The Entropic State of Missions Part 2 of 4
Let us consider for a moment several figures from Holy Scripture who, by many modern standards, would likely fail to acquire—or retain—a single sponsor, much less a membership roll.
~Noah would hardly be regarded as a candidate for a successful missionary model. For one hundred and twenty years he proclaimed righteousness to a generation rushing headlong toward judgment, yet the only ones who entered the ark with him were members of his own household. By contemporary metrics, the report would appear dismal: no movement, no growth, no measurable success.

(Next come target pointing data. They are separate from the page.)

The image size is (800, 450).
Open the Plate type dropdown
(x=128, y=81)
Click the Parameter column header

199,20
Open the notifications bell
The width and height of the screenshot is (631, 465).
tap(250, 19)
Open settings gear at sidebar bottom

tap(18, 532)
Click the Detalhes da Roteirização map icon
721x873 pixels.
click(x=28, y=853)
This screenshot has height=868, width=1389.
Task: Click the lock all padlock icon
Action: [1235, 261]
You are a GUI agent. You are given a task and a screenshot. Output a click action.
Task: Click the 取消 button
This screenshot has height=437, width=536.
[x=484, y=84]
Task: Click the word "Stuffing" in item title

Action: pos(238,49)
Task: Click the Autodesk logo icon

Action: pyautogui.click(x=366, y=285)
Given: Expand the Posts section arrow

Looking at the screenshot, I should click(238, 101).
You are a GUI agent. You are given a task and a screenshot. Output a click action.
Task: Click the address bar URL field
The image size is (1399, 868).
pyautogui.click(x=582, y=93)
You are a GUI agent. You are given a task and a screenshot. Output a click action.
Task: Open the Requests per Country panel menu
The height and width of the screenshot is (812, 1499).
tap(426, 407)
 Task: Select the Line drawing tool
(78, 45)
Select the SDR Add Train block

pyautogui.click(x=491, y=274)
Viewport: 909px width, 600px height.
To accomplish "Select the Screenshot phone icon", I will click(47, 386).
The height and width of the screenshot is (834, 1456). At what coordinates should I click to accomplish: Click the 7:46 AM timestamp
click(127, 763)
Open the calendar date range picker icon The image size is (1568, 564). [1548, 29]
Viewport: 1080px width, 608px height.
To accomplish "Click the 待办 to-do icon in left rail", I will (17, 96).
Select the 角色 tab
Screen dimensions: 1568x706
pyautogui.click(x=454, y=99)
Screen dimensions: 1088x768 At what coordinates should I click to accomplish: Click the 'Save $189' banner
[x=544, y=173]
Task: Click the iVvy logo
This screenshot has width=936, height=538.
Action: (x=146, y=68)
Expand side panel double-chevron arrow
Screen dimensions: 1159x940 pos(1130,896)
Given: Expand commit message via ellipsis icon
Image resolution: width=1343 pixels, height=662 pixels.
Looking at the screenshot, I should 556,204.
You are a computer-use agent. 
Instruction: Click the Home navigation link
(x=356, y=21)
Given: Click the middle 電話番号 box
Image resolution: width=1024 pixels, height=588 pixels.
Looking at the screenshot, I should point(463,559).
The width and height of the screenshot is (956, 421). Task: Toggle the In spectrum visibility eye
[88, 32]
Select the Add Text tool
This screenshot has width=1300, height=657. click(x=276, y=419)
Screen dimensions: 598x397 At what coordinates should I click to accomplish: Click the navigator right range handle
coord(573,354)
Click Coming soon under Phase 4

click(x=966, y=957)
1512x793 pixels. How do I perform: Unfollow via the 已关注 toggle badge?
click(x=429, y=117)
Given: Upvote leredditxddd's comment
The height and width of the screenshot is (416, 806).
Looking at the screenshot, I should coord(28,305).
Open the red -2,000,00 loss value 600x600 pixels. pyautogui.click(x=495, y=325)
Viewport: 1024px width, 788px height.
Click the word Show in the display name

~Jeremiah likewise would fare little better. His ministry was marked by rejection, opposition, loneliness, and sorrow. His message ran contrary to the spirit of his age, and his faithfulness earned him few admirers and many enemies. One can scarcely imagine his field reports satisfying those who measure fruit solely by visible results.
~And then there is our Lord Himself. Judged by the standards of numerical growth and public appeal, He would appear to have presided over the fastest shrinking congregation in history. As His teaching became more searching and His demands more costly, many who once followed Him turned back and walked with Him no more. At last, in the hour of His greatest trial, even those who had most confidently professed their loyalty forsook Him and fled.
By the standards commonly employed today, such ministries would almost certainly be judged failures, their methods, obviously wrong. No missionary society would eagerly support a laborer unable to produce impressive numbers, measurable growth, or visible results. Reports containing decades of rejection, shrinking crowds, and apparent fruitlessness would scarcely inspire confidence among those who have learned to equate success with statistics. Yet God's servants have never been called to produce numbers, but to proclaim His truth faithfully.
Yet herein lies the lesson. Faithfulness and fruitfulness are not always measured by numbers, popularity, or visible success. Noah was faithful. Jeremiah was faithful. Christ was faithful. And when all earthly support seemed removed, each stood sustained by the same reality: God Himself.
Every true Christian is, in some measure, a missionary. There are no part time Christians. Only full time hypocrites. So there is only a full time missionary, or an oblivious slacker. Every believer hath been entrusted with the duty of bearing witness unto Christ. Yet among those who profess this calling, there often appears a great divide. There are those who simply obey the mandate as it hath been given, and there are those who seek to reshape the mandate according to what seems most practical, effective, or agreeable unto themselves. Faith doth not wait upon results before it obeys. To act only after success hath become visible requires no faith at all. True faith believeth God before the evidence appears. It trusts His Word when the field seems barren, when the labor seems fruitless, and when no visible return answers the effort expended. It continues to labor, to sow, and, like Noah of old, to keep building the ark even without water.
For God's promise is not that every labor shall yield immediate and measurable results, but that He Himself shall do what is right (Genesis 18:25). The Judge of all the earth shall act justly. The Lord of the harvest shall not forget the labor performed in His Name. And the laborer is worthy of his hire (Luke 10:7). If one truly believeth these things, then it is enough. Faithfulness requires no further guarantee.
The servant's duty is obedience; obedience to what? The Gospel must be preached outside by praying men to all peoples. The outcome remains in the hands of God.
The God who taught the saints of former generations through His Word remains the same God who instructs His people today in every part of this earth. The Scriptures are no less powerful in our hands than they were in the hands of any preacher, theologian, or missionary who hath gone before us. God is not the peculiar possession of one nation, nor is wisdom confined to a particular language, culture, or people. God is free to be worshipped in any cloth, for He was never tailor-made. The Lord hath never dealt with His church as though some were masters and others perpetual beggars. Rather, all alike stand as needy recipients of grace, drawing from the same fountain of truth and serving under the same sovereign King.